*RAW DATA*
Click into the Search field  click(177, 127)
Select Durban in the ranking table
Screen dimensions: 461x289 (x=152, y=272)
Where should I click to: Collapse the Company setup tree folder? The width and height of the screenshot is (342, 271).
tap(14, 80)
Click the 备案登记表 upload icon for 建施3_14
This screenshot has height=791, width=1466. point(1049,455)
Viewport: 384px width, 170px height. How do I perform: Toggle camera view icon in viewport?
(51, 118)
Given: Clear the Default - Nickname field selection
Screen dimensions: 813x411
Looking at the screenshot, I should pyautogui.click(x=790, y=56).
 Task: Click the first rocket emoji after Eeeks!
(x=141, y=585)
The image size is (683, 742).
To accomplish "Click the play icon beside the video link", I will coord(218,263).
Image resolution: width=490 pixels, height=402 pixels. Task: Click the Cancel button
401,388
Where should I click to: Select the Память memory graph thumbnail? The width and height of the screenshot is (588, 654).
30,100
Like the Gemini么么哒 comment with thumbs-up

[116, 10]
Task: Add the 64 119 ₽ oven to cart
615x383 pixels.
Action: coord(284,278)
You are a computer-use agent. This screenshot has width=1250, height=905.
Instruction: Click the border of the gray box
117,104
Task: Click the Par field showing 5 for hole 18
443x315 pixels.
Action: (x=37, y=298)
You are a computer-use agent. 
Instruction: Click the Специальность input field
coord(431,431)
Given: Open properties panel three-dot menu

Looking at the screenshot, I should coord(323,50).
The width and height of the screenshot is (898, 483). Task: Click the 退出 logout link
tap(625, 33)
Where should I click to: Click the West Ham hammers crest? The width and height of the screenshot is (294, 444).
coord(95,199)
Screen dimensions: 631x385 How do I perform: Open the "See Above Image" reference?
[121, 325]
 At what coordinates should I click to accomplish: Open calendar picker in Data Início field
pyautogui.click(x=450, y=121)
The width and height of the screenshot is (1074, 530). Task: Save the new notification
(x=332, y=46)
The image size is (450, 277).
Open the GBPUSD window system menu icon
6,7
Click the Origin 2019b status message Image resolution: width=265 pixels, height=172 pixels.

*TASK DESCRIPTION*
In full and without any edits, output the material above.

*RESULT BELOW*
Click into the Search field  click(177, 127)
Select Durban in the ranking table
Screen dimensions: 461x289 (x=152, y=272)
Where should I click to: Collapse the Company setup tree folder? The width and height of the screenshot is (342, 271).
tap(14, 80)
Click the 备案登记表 upload icon for 建施3_14
This screenshot has height=791, width=1466. point(1049,455)
Viewport: 384px width, 170px height. How do I perform: Toggle camera view icon in viewport?
(51, 118)
Given: Clear the Default - Nickname field selection
Screen dimensions: 813x411
Looking at the screenshot, I should pyautogui.click(x=790, y=56).
 Task: Click the first rocket emoji after Eeeks!
(x=141, y=585)
The image size is (683, 742).
To accomplish "Click the play icon beside the video link", I will coord(218,263).
Image resolution: width=490 pixels, height=402 pixels. Task: Click the Cancel button
401,388
Where should I click to: Select the Память memory graph thumbnail? The width and height of the screenshot is (588, 654).
30,100
Like the Gemini么么哒 comment with thumbs-up

[116, 10]
Task: Add the 64 119 ₽ oven to cart
615x383 pixels.
Action: coord(284,278)
You are a computer-use agent. This screenshot has width=1250, height=905.
Instruction: Click the border of the gray box
117,104
Task: Click the Par field showing 5 for hole 18
443x315 pixels.
Action: (x=37, y=298)
You are a computer-use agent. 
Instruction: Click the Специальность input field
coord(431,431)
Given: Open properties panel three-dot menu

Looking at the screenshot, I should coord(323,50).
The width and height of the screenshot is (898, 483). Task: Click the 退出 logout link
tap(625, 33)
Where should I click to: Click the West Ham hammers crest? The width and height of the screenshot is (294, 444).
coord(95,199)
Screen dimensions: 631x385 How do I perform: Open the "See Above Image" reference?
[121, 325]
 At what coordinates should I click to accomplish: Open calendar picker in Data Início field
pyautogui.click(x=450, y=121)
The width and height of the screenshot is (1074, 530). Task: Save the new notification
(x=332, y=46)
The image size is (450, 277).
Open the GBPUSD window system menu icon
6,7
Click the Origin 2019b status message Image resolution: width=265 pixels, height=172 pixels.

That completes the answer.